Glory of Bharath  »  Literary Giants of Bharath - Part Five

A King of Ujjain, Bhartruhari was the elder step brother of his more renowned sibling, Vikramaditya. His life presents to us a living account of a person's transformation from a pleasure-loving emperor who had everything at his disposal to a sage who gave us the immortal Shataka trilogy. Bhartruhari was fiercely enamoured of his newly-wedded wife Pingala, a fact which caused Vikramaditya considerable anguish for the elder brother neglected his kingly duties preferring to spend his life in her arms. Pingala on her part conspired and had Vikramaditya thrown out of Ujjain.

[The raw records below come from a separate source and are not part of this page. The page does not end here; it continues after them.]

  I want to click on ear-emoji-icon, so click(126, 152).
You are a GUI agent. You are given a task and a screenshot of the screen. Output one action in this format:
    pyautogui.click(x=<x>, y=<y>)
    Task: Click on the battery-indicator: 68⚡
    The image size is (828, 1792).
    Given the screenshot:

A Brahmin once gave Bhartruhari a fruit that when eaten would increase the king's lifespan. An infatuated Bhartruhari handed the fruit to his wife. Pingala in turn, preferred the intimate company of the chief horse-keeper to whom she gave the fruit. The horse-keeper was in love with a prostitute. In the end, the fruit found itself in the prostitute's hands. To me, the prostitute emerges as a stellar character in this whole episode. She sensed the importance of the fruit, and found it fit to give it to the king whom she believed was a wise and just ruler barring his wifely obsession of course.

Bhartruhari was counseling with his nobles when the prostitute praised the greatness of the fruit, told him she was unfit of such a lofty gift and gifted it to him. He ate the fruit and in a flash realized that it was the very fruit that he had lovingly gifted to Pingala. This singular incident made him realize the worthlessness of it all. He turned his back on worldly life and took to renunciation.

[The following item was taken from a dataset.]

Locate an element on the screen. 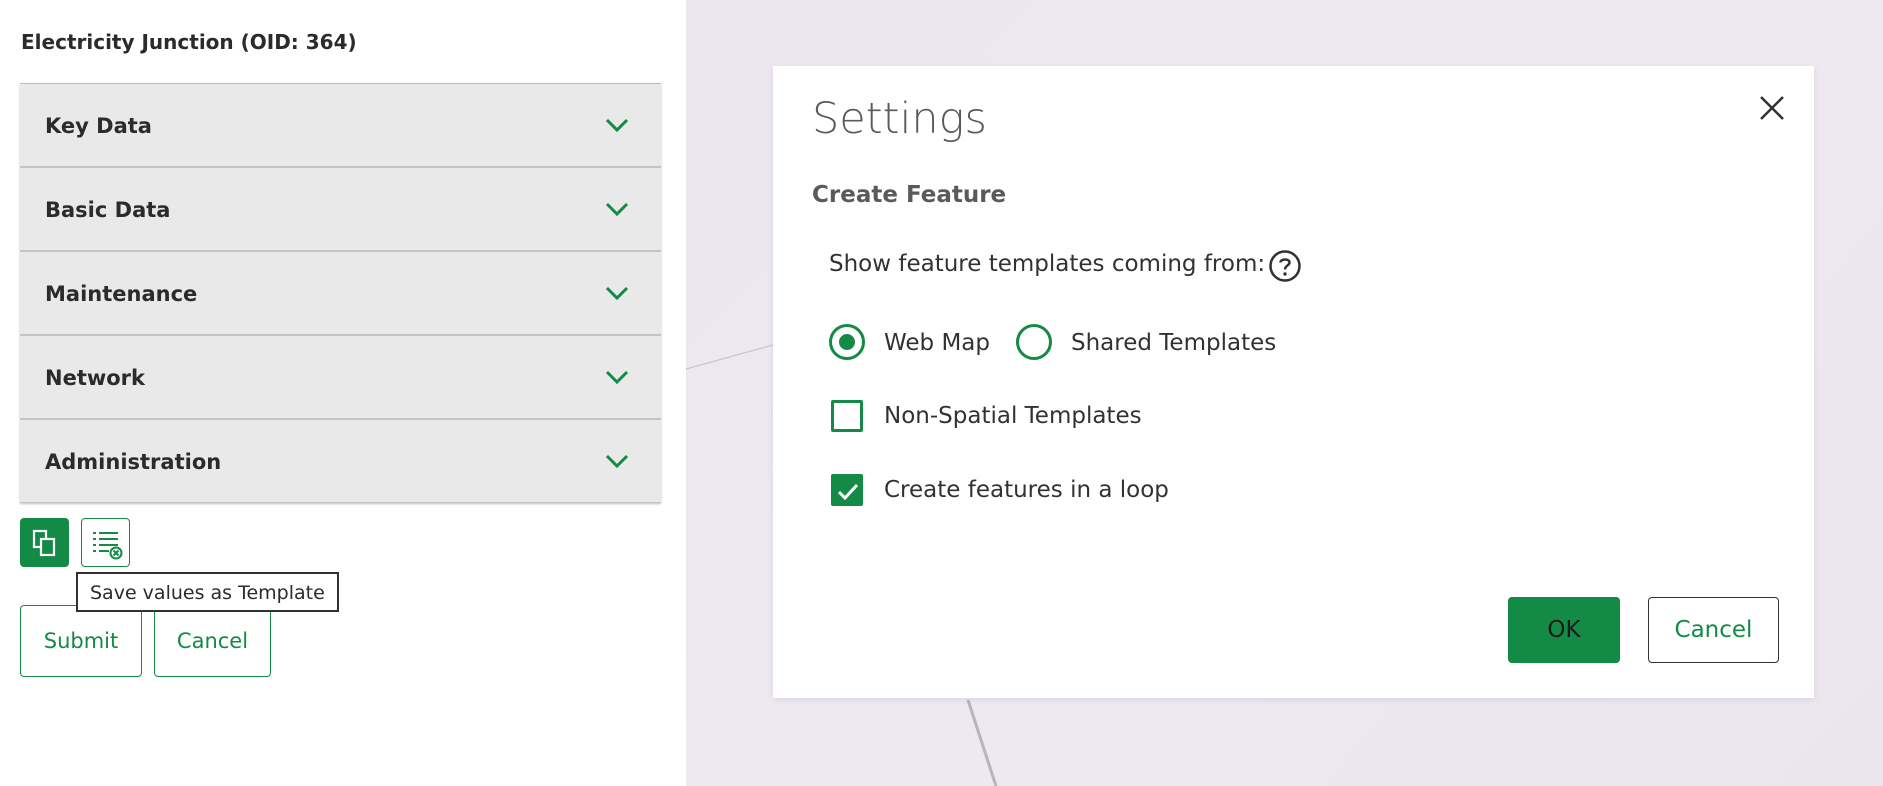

From King Bhartruhari, he became an ascetic, a tapasvi (the literal meaning of tapas is "to burn") and from the ashes he burnt his passions into arose the immortal Shatakatraya: the Neeti, Shringara, and Vairagya Shatakas.

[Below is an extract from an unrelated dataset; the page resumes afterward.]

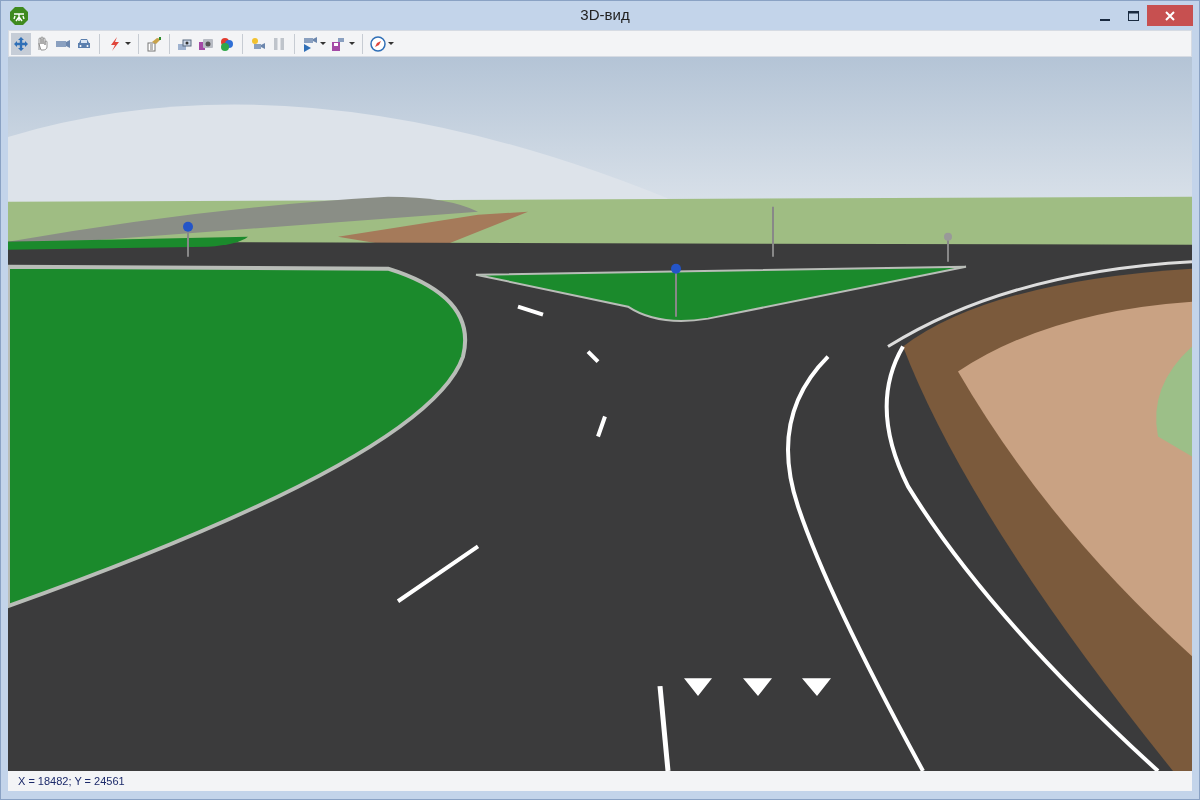  What do you see at coordinates (258, 44) in the screenshot?
I see `sun-camera-icon` at bounding box center [258, 44].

Neeti Shataka can generally be understood as a teaching/exposition of morality, conduct, wisdom, behaviour, prudence, and all of these. The Neeti Shataka does exactly this: at one level, it is a treatise on a range of subjects like conduct, character, kinds of people, learning, the arts, while at another, it is sheer poetry in the sense you can choose to remain deaf to the poet's message but experience the sonorous joy his poetry evokes within you.

The Shringara Shataka deals mainly with various facets of erotic love; it goes to great lengths to describe nuances of feminine allurement, their behaviour in various stages of sensual arousal, and suchlike. The reason Bhartruhari took time and effort to pen some absolutely erotic verses has its roots in the Indian conception of asethetics. A king himself who had enjoyed every kind of sensual pleasure, Bhartruhari took care not to trivialize any aspect of life and experience including the sensual. Indian art experience viewed as a whole is all-inclusive. The end of sense-pleasure as various schools of philosophy state is self-realization, which is the end.

In the Vairagya Shataka he says there are only two ways one can live: indulge or take to asceticism. While this might seem extreme, Bhartruhari underscores the essential futility of trying simultaneously to indulge in relentless pleasure and desire eternal peace.

Bhartruhari's trilogy encompasses almost every experience known to man and pours them forth in beautiful poetry. It provides philosophy to those interested in it, metrical delight to those who revel in it, morality to those who seek itů everybody unfailingly gains from it depending on what they look for. Ultimately, Bhartruhari's name stands firm to this hour owing to this.